[Extracted data entries]

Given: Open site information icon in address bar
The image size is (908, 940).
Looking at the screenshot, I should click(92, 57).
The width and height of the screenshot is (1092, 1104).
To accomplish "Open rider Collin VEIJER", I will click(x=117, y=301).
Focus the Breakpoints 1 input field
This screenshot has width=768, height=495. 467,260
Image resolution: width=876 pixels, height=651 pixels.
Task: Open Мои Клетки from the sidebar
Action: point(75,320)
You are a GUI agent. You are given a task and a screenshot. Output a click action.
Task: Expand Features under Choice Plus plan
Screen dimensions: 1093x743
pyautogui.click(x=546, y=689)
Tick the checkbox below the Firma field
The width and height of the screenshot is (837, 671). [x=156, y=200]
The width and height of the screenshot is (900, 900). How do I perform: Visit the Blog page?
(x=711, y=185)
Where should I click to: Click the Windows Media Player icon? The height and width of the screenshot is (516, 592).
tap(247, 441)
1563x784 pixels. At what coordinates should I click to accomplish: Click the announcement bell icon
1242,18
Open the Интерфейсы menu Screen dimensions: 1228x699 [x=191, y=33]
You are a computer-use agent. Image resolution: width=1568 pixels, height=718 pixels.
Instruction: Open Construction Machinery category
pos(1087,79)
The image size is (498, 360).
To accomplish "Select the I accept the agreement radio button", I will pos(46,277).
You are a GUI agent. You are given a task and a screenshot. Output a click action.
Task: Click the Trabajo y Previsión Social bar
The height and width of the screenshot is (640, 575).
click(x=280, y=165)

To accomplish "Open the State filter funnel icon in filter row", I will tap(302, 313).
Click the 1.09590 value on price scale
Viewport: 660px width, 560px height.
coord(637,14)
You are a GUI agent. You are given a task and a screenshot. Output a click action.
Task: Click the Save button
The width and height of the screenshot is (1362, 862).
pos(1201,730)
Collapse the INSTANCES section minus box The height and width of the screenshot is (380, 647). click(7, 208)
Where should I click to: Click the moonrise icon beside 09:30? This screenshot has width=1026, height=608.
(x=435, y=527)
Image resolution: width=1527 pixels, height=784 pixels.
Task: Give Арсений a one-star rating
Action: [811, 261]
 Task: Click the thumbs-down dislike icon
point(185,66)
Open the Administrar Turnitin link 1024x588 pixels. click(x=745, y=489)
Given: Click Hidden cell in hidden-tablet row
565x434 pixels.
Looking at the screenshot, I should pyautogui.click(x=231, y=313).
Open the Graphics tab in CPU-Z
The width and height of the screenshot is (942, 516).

Exercise:
Could you reproduce every one of the entries above verbatim, keeping each line unchanged?

Written answer:
Given: Open site information icon in address bar
The image size is (908, 940).
Looking at the screenshot, I should click(92, 57).
The width and height of the screenshot is (1092, 1104).
To accomplish "Open rider Collin VEIJER", I will click(x=117, y=301).
Focus the Breakpoints 1 input field
This screenshot has width=768, height=495. 467,260
Image resolution: width=876 pixels, height=651 pixels.
Task: Open Мои Клетки from the sidebar
Action: point(75,320)
You are a GUI agent. You are given a task and a screenshot. Output a click action.
Task: Expand Features under Choice Plus plan
Screen dimensions: 1093x743
pyautogui.click(x=546, y=689)
Tick the checkbox below the Firma field
The width and height of the screenshot is (837, 671). [x=156, y=200]
The width and height of the screenshot is (900, 900). How do I perform: Visit the Blog page?
(x=711, y=185)
Where should I click to: Click the Windows Media Player icon? The height and width of the screenshot is (516, 592).
tap(247, 441)
1563x784 pixels. At what coordinates should I click to accomplish: Click the announcement bell icon
1242,18
Open the Интерфейсы menu Screen dimensions: 1228x699 [x=191, y=33]
You are a computer-use agent. Image resolution: width=1568 pixels, height=718 pixels.
Instruction: Open Construction Machinery category
pos(1087,79)
The image size is (498, 360).
To accomplish "Select the I accept the agreement radio button", I will pos(46,277).
You are a GUI agent. You are given a task and a screenshot. Output a click action.
Task: Click the Trabajo y Previsión Social bar
The height and width of the screenshot is (640, 575).
click(x=280, y=165)

To accomplish "Open the State filter funnel icon in filter row", I will tap(302, 313).
Click the 1.09590 value on price scale
Viewport: 660px width, 560px height.
coord(637,14)
You are a GUI agent. You are given a task and a screenshot. Output a click action.
Task: Click the Save button
The width and height of the screenshot is (1362, 862).
pos(1201,730)
Collapse the INSTANCES section minus box The height and width of the screenshot is (380, 647). click(7, 208)
Where should I click to: Click the moonrise icon beside 09:30? This screenshot has width=1026, height=608.
(x=435, y=527)
Image resolution: width=1527 pixels, height=784 pixels.
Task: Give Арсений a one-star rating
Action: [811, 261]
 Task: Click the thumbs-down dislike icon
point(185,66)
Open the Administrar Turnitin link 1024x588 pixels. click(x=745, y=489)
Given: Click Hidden cell in hidden-tablet row
565x434 pixels.
Looking at the screenshot, I should pyautogui.click(x=231, y=313).
Open the Graphics tab in CPU-Z
The width and height of the screenshot is (942, 516).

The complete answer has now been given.